7. A method according to claim 1 wherein the embryo is between about 3 and about 5 days old.

8. A method of predicting the likelihood of a positive pregnancy outcome in a female subject comprising determining the presence of one or more pregnancy associated markers in a sample.

9. A method according to claim 8 wherein the pregnancy associated marker is selected from the group consisting of a human serum albumin, a serum albumin precursor, a gamma- aminobutyric acid receptor subunit and a tetratricopeptide repeat protein 9.

10. A method according to claim 8 wherein the sample is selected from the group consisting of an in vitro growth media, amniotic fluid, plasma, serum, urine and blood.

1 1. A method according to claim 8 wherein determining the presence of one or more pregnancy associated markers in a sample is performed by Matrix assisted laser desorption ionization (MALDI) mass spectrometry.

12. A method according to claim 8 wherein determining the presence of one or more pregnancy associated markers in a sample is performed by (a) contacting the sample with an antibody which specifically binds to a pregnancy associated marker under conditions permitting formation of a complex between the antibody and the molecular pregnancy associated marker; and (b) measuring the amount of complexes formed, thereby determining the amount of the pregnancy associated marker in the sample.

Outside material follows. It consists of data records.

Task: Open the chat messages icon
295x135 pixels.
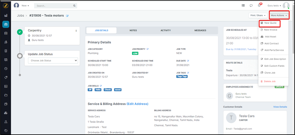Action: click(251, 5)
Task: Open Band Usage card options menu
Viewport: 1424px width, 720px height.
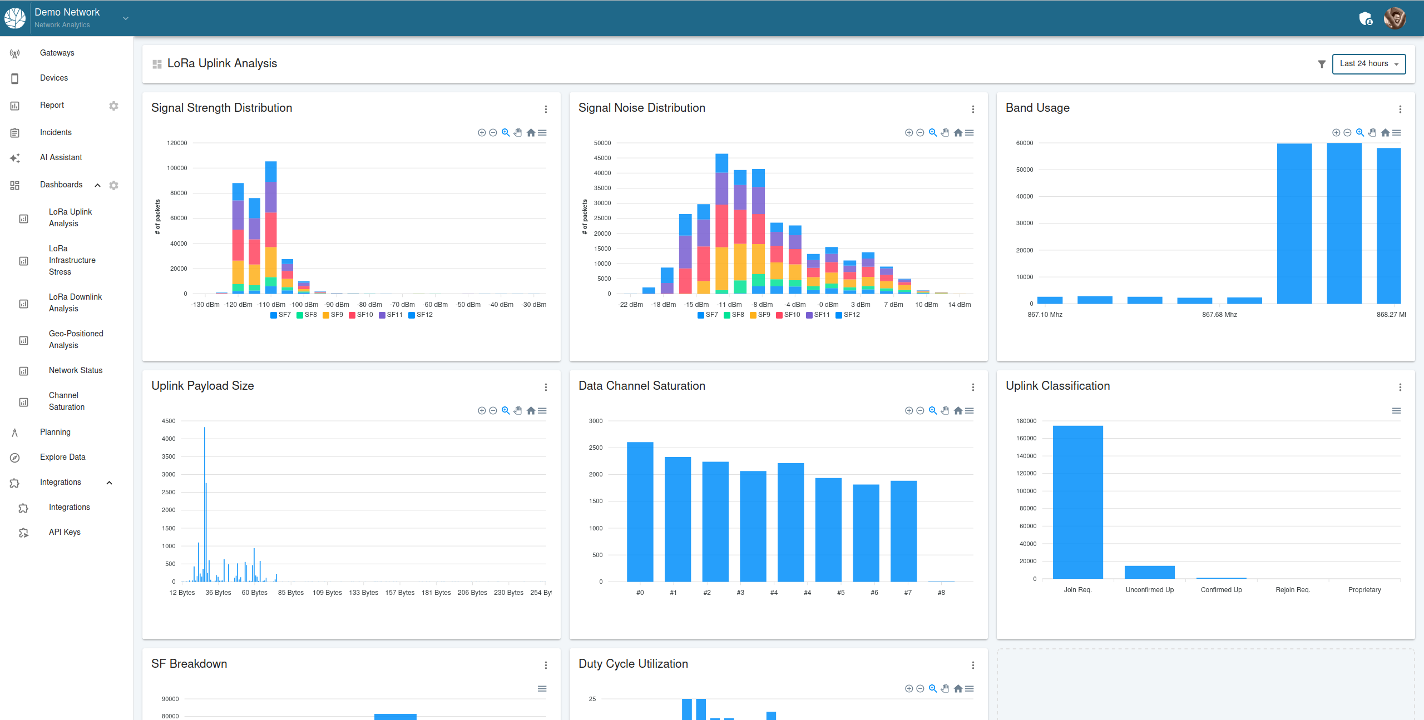Action: click(x=1400, y=110)
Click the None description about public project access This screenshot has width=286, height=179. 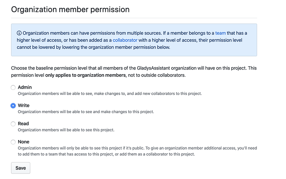(137, 151)
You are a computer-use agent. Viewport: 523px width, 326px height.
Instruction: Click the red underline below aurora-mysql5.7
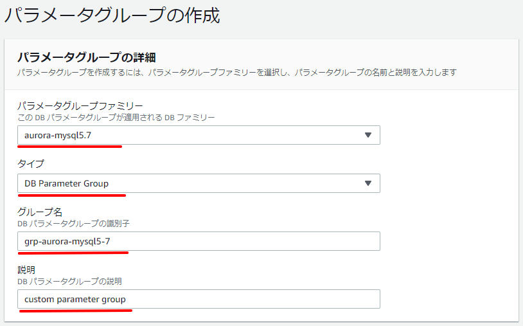[x=69, y=146]
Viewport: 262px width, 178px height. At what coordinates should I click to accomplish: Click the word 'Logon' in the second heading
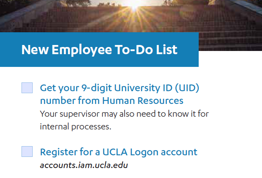[x=144, y=153]
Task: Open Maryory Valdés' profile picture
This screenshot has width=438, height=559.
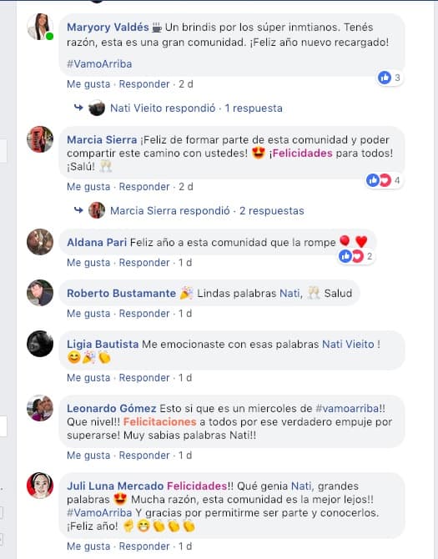Action: [40, 27]
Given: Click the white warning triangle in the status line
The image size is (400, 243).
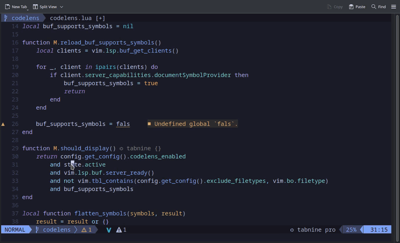Looking at the screenshot, I should [x=119, y=230].
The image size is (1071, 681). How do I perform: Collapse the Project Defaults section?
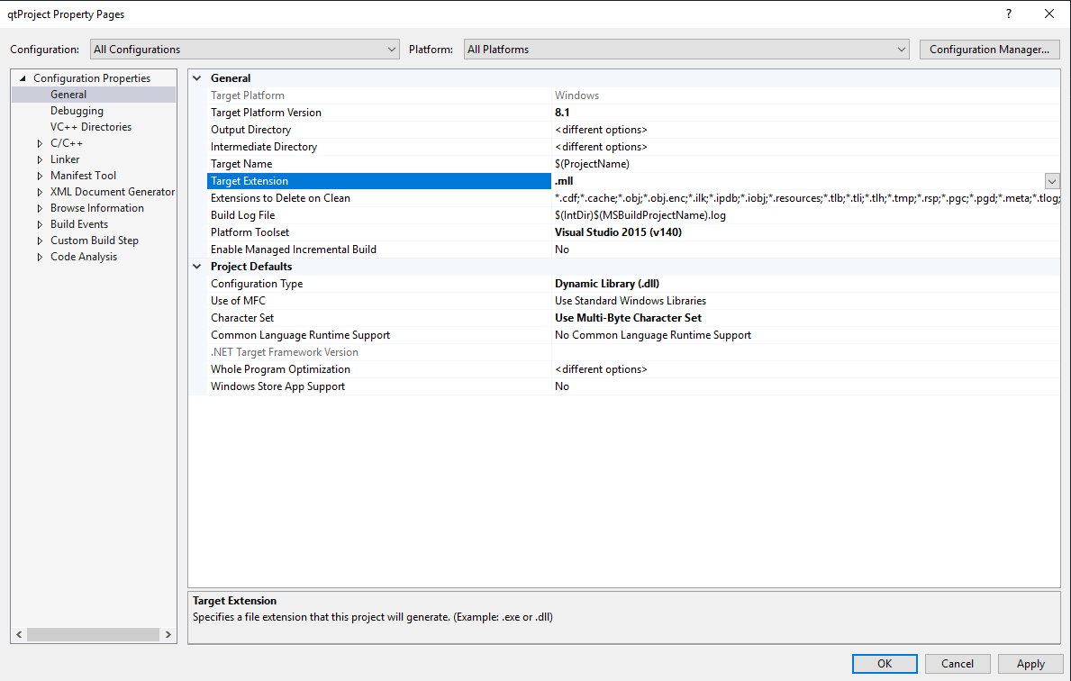pyautogui.click(x=197, y=267)
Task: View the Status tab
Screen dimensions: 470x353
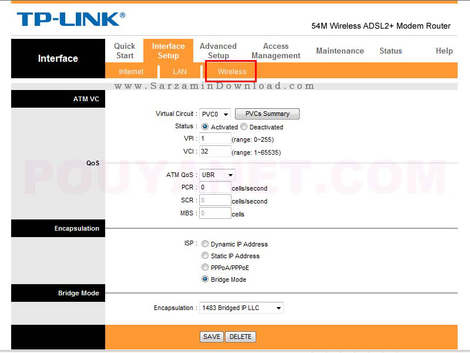Action: click(x=391, y=51)
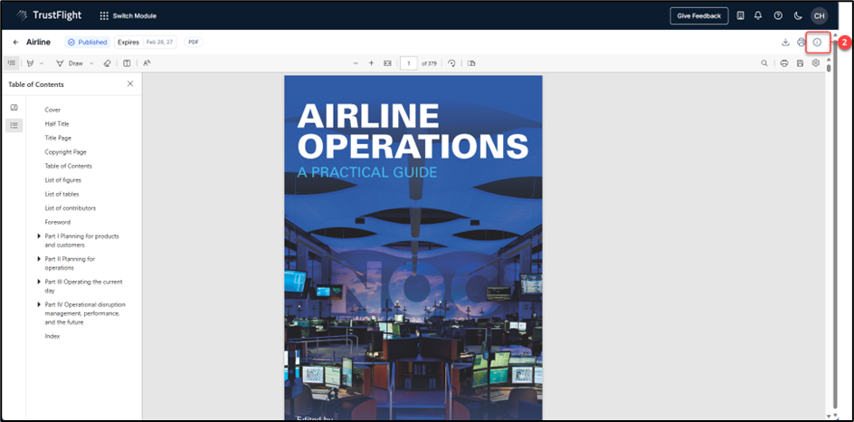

13. A method according to claim 11 or 12 further comprising comparing the amount of pregnancy associated marker in the sample with either (i) the amount determined for temporally matched, normal pregnant samples or (ii) the amount determined for samples obtained from non-pregnant subject(s), wherein the relative abundance of the pregnancy associated marker in the sample indicates a greater than normal likelihood of a positive pregnancy.

14. A diagnostic kit for predicting viability of an embryo or for determining the likelihood of a positive outcome for a pregnancy comprising a means for detecting the presence or the quantity of a pregnancy associated marker and instructions correlating the presence or the quantity of the pregnancy associated marker with the likelihood that an embryo will become viable or that a pregnancy will result in a positive outcome.